Research data must "GO FAIR", which stands for Global Open FAIR (Findable-Accessible-Interoperable-Reusable) and the need of the hour was for an Internet of FAIR data and services (IFDS). However, this task was too large for one project and it needs collaboration between projects and initiatives. They showed the EDISON services for Core data expert - capacity building and skills management and the slide showing how the training model works was highly interesting. When building a data science team, a data steward plays an important role. Bodies like IEEE and ACM will develop a curriculum for this.

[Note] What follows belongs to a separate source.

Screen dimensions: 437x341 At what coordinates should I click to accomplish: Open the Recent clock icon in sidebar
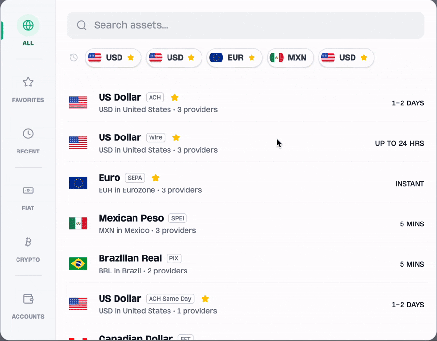[28, 134]
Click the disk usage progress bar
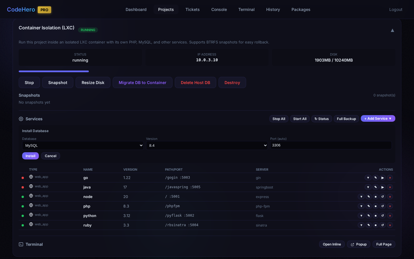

When the topic of MOOC based video lectures came up, it came to light that the drop out rate is very high. They had also collected data on geographic coverage to map learners. The Goettingen library offers meetups with a focus on the OS topics : research data, publishing, and other activities. They had outreach programs via grad-school mailing lists that had monthly hack hour, discussions and helped people to work with Jupyter/ IPython notebooks. They had an ODD (Open Data Day) celebration on 01st March 2017 and planned to do more meetings.

The CODATA WG summer school on Research Data Science held "DataTrieste 2016" based on the SWC curriculum: linux, bash, data analysis in R, etc. The goal was to train the trainers. Thereafter, the 2-min presentations were showcased where Freya presented the Denver breakout group sessions for text and data mining. The University of Cambridge had the Data Champion Communities that was supported by 2 people supporting the training of researchers and had created a community that worked as a champion of communities for data sharing. Their presentation was to be held on Thursday afternoon. There was also a BoF on RDM literacy whose goal was to create better conditions for including RDM courses.

The Q&A discussion also touched upon the fact that FAIR was a western concept and we needed to look at data from a developing country perspective, including cross-domain issues. Sustainabiltity of knowledge, dissemination and sharing knowledge as bottom-up is very important. The entire session was mentally stimulating and during the Question and Answer session, I made some pertinent observations, viz. :

  • In MOOC the content is not CC licensed. Personally speaking, if a learning resource content is not openly licensed for reuse, then we will have to spend more resources in reinventing the wheel, resulting in knowledge silos.
  • Having spoken to professors who were not keen on the additional work burden of creating content for videos, I also mentioned the downsides of MOOC - female professors feared becoming the subject of prank videos on youtube. Both these issues kept them away from MOOCs.
  • My third point was regarding the geographic coverage statistics - this can get fuzzy when a proxy server (ex. Tor) is used to access the MOOC. User privacy was important.
  • With respect to the CODATA WG summer school on Research Data Science (DataTrieste), I was curious to understand if the summer school content was openly shared with other universities, just like the SWC program founded by Dr. Greg Wilson.